I get that there is a part of our brains that’s wired for differences across gender. I won’t deny that studies have shown a correlation between higher levels of testosterone and increased aggression. But if you look at gender from a psychological standpoint – if you compare our brains side by side – there are more similarities than differences between guys and girls. And yet in many ways we deny that.

I think that masculinity might be one of the most fragile constructs out there. No matter what men do, they’re likely to be judged. Work hard to be more “masculine” and you’ll be considered a “tool,” a “meathead.” Work hard to be honest and kind and you’ll be considered a “pussy,” “gay.” There is no middle ground. There is no refuge when you’re a guy. There is no space that is safe. And I think that what happens as a result of this is that men come to harbor a secret need, hiding behind a false front of strength and assertiveness and generally not giving a fuck. I think that possibly even more so than stereotypically emotional women, men need and crave love and acceptance and validation, and yet they aren’t made to feel able to ask for that.

Especially in our society today, where we’ve learned to use apathy and irony and sarcasm as our primary modes of moving through life, it feels rare to get the kind of sincerity from men that I feel both men and women want. I want more of the times where I’ve platonically laid in bed with a friend, curled up around each other and talking about the darkest things we’ve ever known. I want more of the times where a friend has felt like he could call me late at night, crying about a girl he really cared about, who he hurt and wanted to fix things with, me on the phone until he fell asleep. I want more of the times where a friend has felt like he could share his writing with me without having to make a self-protective joke about it actually being something sincere. I want something real, something shared. Am I the only one who wants this? Am I the only one who feels this might liberate us?

Here’s the scariest part about all of this to me: when basic human emotions are treated as “weak,” we deny every guy out there the most simple, most important truth in the world – the ability to be human. Doesn’t that scare you too? The men in our world are the people who we are going to work alongside, live alongside, support and be supported by. The men in our world are the people who are going to help us raise our kids – who are going to be there alongside us, teaching our kids how to treat people, teaching them whether they can be sensitive and compassionate and loving themselves.

To me, the fact that we degrade men on a daily basis is representative of a larger societal issue. Are men becoming less and less able to connect on a meaningful, vulnerable level? Has fear of polarizing and painful judgment – of going outside the norm of what’s considered acceptable, of being anything other than a “man” – outweighed the so basic desire to be human and fully alive?

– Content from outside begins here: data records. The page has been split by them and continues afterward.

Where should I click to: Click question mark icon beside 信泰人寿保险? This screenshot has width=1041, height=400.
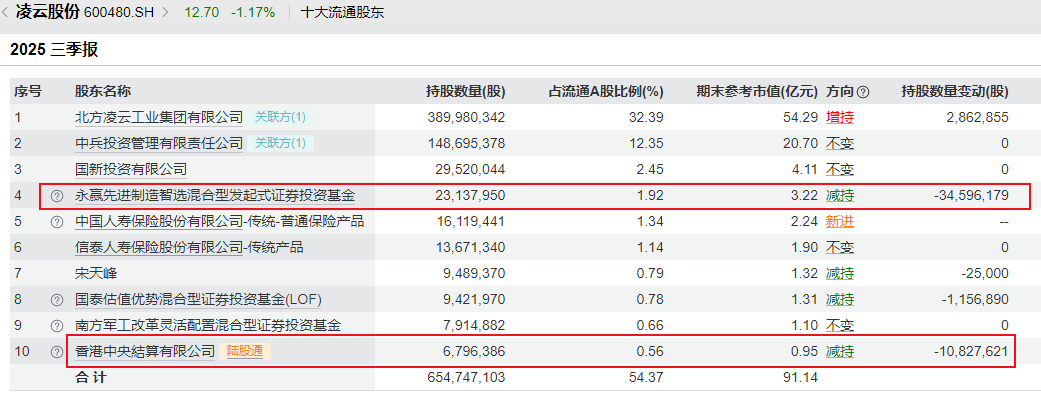coord(57,247)
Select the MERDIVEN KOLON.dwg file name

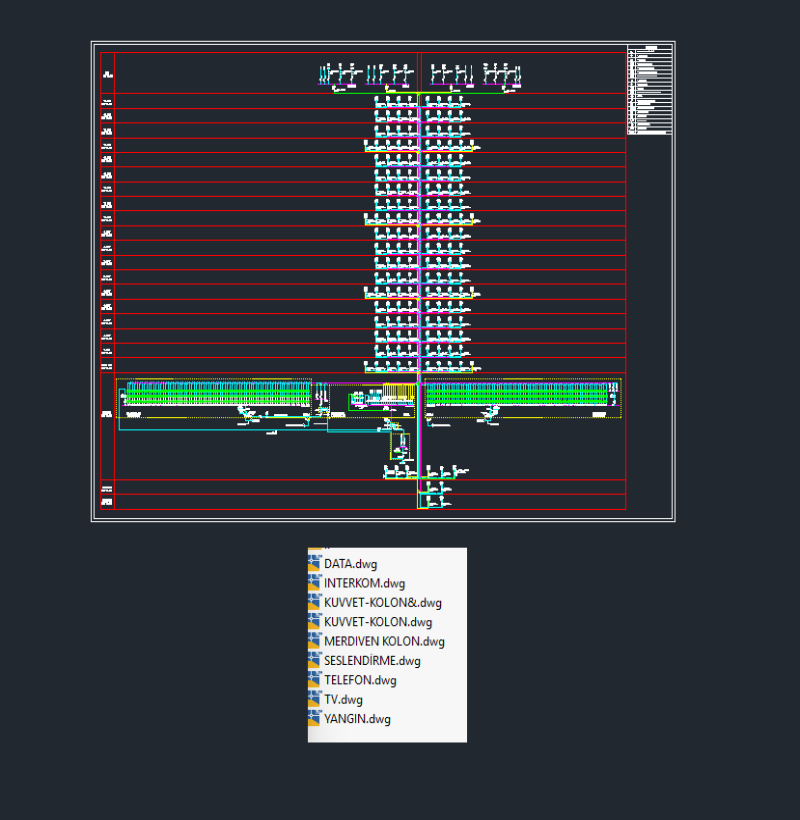point(382,641)
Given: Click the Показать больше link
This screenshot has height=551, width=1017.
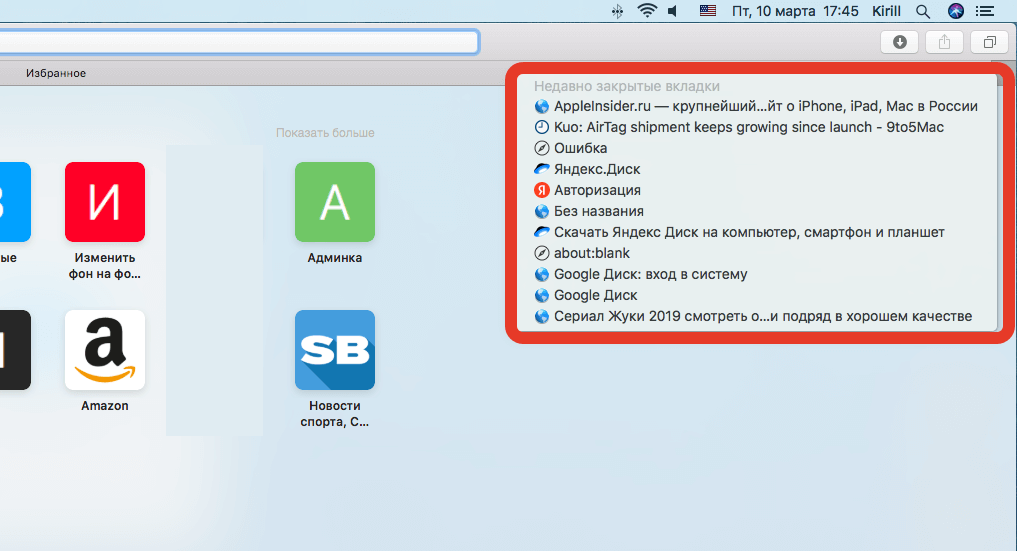Looking at the screenshot, I should tap(325, 132).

I don’t think that most of us even realize what we put men through and ask of them every day, because we often do it subconsciously and in the smallest of ways. What might happen if we started to take on a more empathetic approach to the gender issues that men face from moment to moment, if we made ourselves more aware? What if we started to consider that something happened to these guys at some point that taught them to do and speak and act – to treat women, to treat other men – without love or compassion or sincerity, that to ever write someone off as a “douchebag” only contributes further to the alienation of men? What if we started to consider that change starts with us, with how we treat men and thereby teach others how to treat men? How much happier, how much more honest – how much more genuinely and authentically connected – might we all be? I hate that I’ve been honked at while walking home; I hate that I once received a $100 tip on a single drink. But until men feel like they can drop the act and express the tiniest bit of vulnerability, the tiniest bit of humanity – this is what I’ll be most worried about.